Iraq was not the first country to be invaded and destroyed on a false claim, but many in the past were also devastated on the basis of deception and fabrication. Lies were invented or some small incidents were blown out of proportion to achieve ulterior motives and obnoxious goals. For instance, the threat of Vietcong was exaggerated to justify an invasion of one of the world’s poorest countries, in the 1960s.

The offer of Vietnamese communist groups to hold polls in the north was rejected. The country was ruthlessly bombed, killing more than three million people. Laos and Cambodia were not spared either. The three conflicts are estimated to have caused more than five million deaths; millions others were maimed or wounded. No one was held accountable for such crimes.

This lack of accountability is to be blamed on the sense of impunity that the American ruling class has been enjoying for decades.
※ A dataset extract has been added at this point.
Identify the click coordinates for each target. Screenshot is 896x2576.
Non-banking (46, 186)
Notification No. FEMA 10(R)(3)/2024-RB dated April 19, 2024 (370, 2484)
It is this sense which prevents Washington from accepting the jurisdiction of the International Criminal Court (ICC), prompting it to threaten the court and declaring the UN irrelevant if the global body dares to deviate from the line drawn by the mighty state of America. This strange belief in American exceptionalism prompts the US to raise a hue and cry over war crimes in several parts of the world but prevents it from sending its own soldiers to places where they can be prosecuted.

Some critics believe if an impartial inquiry is conducted into all the conflicts that occurred during the last three hundred years, a number of American presidents and senior officials would be in the dock, answering for the wrongdoing that they committed while in power. Applying the principles of war crimes and strengthening the ICC could be one of the ways to end this culture of impunity that seems to have penetrated in all sections of American life.

The writer is a freelance journalist.